By Carlos Mendoza-Álvarez
We began the new year 2026 with the deployment of US military might very close to us in the Caribbean Sea. This was the setup for the extraction in Caracas of the illegitimate president Nicolás Maduro and his wife, kidnapped in the name of foreign justice to be taken to a court in New York where they are accused of criminal conspiracy related to drug trafficking.
This new expression of warfare in today's tripolar world, created after the pandemic by the United States, China, and Russia, was already foreseeable. Russia's invasion of Ukraine, China's threat to Taiwan, and the genocide of the Palestinian people by the state of Israel with the tactical support of the United States are all part of this new geopolitical strategy.
But we ignored these signs in the Western Hemisphere. We thought that Latin America and the Caribbean would be safe from Uncle Sam's neocolonialism because they had overcome his political and military interventionism during the era of the military dictatorships of the last century. We believed in party-based democracies, which took the reins of left-wing and right-wing governments throughout the region. Under the illusion of these party-based systems, we were unable to see how networks of corruption were being woven between political parties, business groups, governments in power, increasingly sophisticated criminal organizations, and transnational corporations, forming the very fabric of the extractive society of which we are part as unrestrained consumers of superfluous goods, indifferent to "the political" as everyone's task.
Today it is necessary to recognize that we are also part of the problem of this neocolonial war with various fronts that has already reached our territories and entered our homes.
On social media, hateful phrases are increasingly circulating, used to criticize anyone who comments on the corruption occurring in Mexico under the Fourth Transformation, or in Venezuela denouncing Chavismo, or in the United States pointing out the ICE executions in Minneapolis and Chicago as a mercenary power serving the ideology of [the regime/the regime]. Make America Great Again (Maga). It seems that it's all the same to insult someone with a single phrase on Facebook, Instagram, and TikTok, and then justify a deranged mercenary shooting a woman point-blank in the head for driving a car that failed to stop despite police threats on a street in her neighborhood, which was being raided by immigration police.

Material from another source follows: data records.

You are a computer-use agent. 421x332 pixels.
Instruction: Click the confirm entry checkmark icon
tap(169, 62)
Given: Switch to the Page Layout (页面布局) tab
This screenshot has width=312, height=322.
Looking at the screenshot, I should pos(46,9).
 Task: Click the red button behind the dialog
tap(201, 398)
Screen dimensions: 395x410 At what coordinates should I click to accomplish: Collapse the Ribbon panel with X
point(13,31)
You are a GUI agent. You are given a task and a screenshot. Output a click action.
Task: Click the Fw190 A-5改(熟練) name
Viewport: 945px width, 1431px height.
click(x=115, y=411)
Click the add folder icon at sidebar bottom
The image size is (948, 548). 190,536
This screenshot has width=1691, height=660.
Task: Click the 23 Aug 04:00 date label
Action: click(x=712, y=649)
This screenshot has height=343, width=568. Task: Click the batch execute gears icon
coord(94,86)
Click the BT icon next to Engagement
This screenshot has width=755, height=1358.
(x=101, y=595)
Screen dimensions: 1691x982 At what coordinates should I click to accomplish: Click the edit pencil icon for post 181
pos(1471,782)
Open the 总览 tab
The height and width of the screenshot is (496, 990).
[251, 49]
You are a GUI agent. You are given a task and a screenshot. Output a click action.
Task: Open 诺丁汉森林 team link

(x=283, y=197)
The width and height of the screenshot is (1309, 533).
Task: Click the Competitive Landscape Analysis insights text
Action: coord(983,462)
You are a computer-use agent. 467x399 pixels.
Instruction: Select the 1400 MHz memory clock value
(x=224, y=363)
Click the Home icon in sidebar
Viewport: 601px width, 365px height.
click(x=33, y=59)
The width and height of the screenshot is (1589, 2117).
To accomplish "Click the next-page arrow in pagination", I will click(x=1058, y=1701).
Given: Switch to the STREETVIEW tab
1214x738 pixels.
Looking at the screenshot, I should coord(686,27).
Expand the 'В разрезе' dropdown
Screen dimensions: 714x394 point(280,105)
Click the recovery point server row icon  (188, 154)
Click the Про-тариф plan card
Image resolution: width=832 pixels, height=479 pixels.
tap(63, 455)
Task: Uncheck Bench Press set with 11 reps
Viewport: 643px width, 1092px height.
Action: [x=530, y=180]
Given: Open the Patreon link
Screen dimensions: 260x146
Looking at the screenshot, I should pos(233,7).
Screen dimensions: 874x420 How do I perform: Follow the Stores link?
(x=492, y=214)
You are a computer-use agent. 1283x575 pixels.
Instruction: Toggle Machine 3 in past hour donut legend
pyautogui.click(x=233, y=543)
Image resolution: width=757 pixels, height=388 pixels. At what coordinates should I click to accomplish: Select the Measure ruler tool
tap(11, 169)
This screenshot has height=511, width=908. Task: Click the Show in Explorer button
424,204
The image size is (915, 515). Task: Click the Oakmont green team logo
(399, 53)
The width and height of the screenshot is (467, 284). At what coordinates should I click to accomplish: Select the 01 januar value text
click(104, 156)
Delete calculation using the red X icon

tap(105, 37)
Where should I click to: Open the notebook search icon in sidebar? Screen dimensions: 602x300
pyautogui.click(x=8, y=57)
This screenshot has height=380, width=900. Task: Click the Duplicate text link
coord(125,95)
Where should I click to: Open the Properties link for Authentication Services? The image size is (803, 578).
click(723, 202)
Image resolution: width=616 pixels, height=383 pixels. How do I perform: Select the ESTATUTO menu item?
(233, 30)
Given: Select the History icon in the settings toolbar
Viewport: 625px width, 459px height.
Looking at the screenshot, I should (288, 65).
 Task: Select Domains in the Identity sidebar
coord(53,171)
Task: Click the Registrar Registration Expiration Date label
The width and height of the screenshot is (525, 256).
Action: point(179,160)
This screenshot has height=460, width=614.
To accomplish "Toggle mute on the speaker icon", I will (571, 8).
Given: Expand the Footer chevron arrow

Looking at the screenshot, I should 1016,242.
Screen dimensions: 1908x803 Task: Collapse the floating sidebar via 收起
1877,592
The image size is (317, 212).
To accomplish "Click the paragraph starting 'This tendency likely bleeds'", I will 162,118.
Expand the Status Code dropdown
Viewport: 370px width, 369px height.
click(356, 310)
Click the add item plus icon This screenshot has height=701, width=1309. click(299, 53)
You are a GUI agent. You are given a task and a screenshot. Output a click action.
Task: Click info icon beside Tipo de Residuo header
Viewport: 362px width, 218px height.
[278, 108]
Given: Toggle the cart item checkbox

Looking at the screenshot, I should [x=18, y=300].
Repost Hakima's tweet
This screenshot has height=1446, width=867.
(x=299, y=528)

Even in our closest digital conversations, this practice of resolving differences with a single phrase and a click, blocking those who disagree with us as if it were a virtual gunshot, is growing.
Differences worth confronting in a face-to-face dialogue, which we avoid as much as possible because it makes us uncomfortable. Why does this proximity frighten us so much? It seems as if the world of war has been encapsulated within the screens of our cell phones, tablets, or computers, only to then spill out onto the streets with the same necrophilic clinical precision, using pepper spray or an AK-47 rifle. The time of war has already entered those "black mirrors" that devour us mercilessly, shifting from praise to insult with the same speed with which our thumb swipes wildly across the screen. scrolling or swiping on the cell phone screen.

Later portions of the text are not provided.